• Task A
Answer these questions from the Kristen McMenamy article:
(i) Where did she start out before chasing her dream to Paris?
(ii) What style was she heralded as one of the faces of?
(iii) In what month did she join Instagram?
• Task B
Can you set down the Kristen McMenamy article word for word, from "Heralded as one" to "awe of them."?

• Excerpt provided
Kristen McMenamy on her new-found Instagram fame
The supermodel, a late starter on the app, is doing fashion editorials in real time.
Kristen McMenamy was born to be a supermodel but it didn’t just happen overnight. She chased her teenage dream all the way from small-town Pennsylvania to the bright lights of Paris. She was rejected over and over again and told she would have to get plastic surgery to ever make it. But she resisted and eventually succeeded, becoming one of the O.G. Supers who twirled on the catwalk for every major designer in the late 80s and 90s, and was photographed by the giants of late 20th century fashion photography.
Heralded as one of the faces of haute grunge, she represented a different kind of beauty, not pretty in the conventional sense but striking, chameleonic, confrontational. Designers and image-makers were inspired by her, and she was equally in awe of them.
Decades later, living in London and a mother of three, Kristen is once again inspiring a generation of fashionphiles as a social media sensation. Previously off the grid, she joined Instagram in April and has not stopped posting since. She wears her own clothes, styles herself, does her own make-up (badly, she insists) and poses around the house and the streets of London, wearing a perfectly put-together mash-up of bright colours, streetwear and high fashion, framed by her signature silver Rapunzel locks and set against unusual backdrops (urinals, baroque wallpaper, bedsheets, Itsu!).

• Information shown
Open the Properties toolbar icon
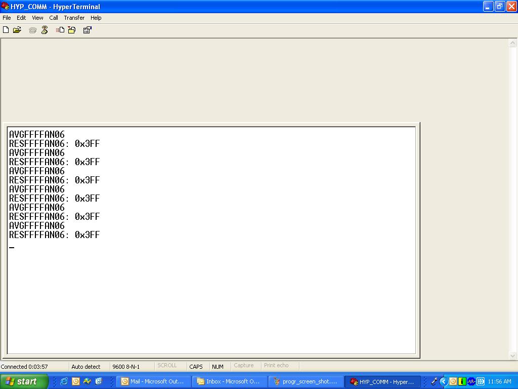This screenshot has height=389, width=518. point(87,30)
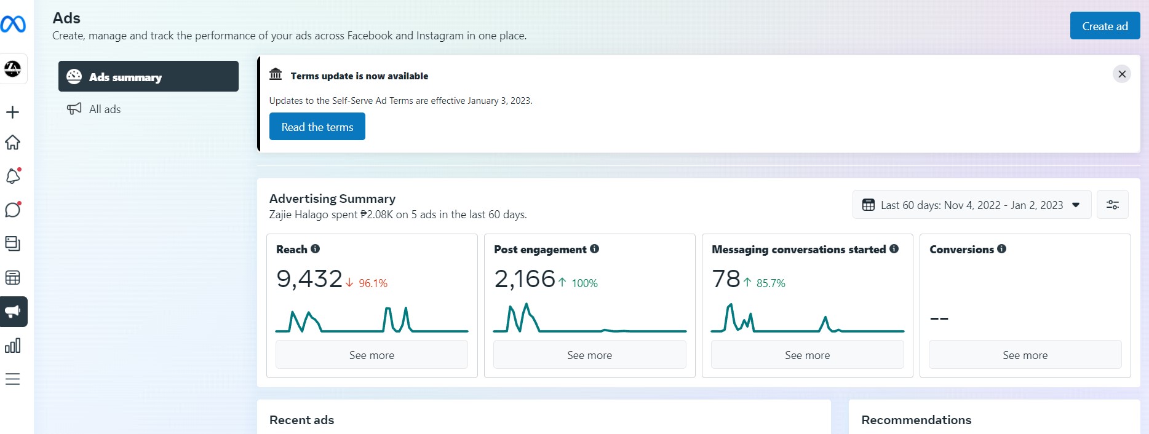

• Problem solution A
(i) Small-town Pennsylvania
(ii) Haute grunge
(iii) April

• Problem solution B
Heralded as one of the faces of haute grunge, she represented a different kind of beauty, not pretty in the conventional sense but striking, chameleonic, confrontational. Designers and image-makers were inspired by her, and she was equally in awe of them.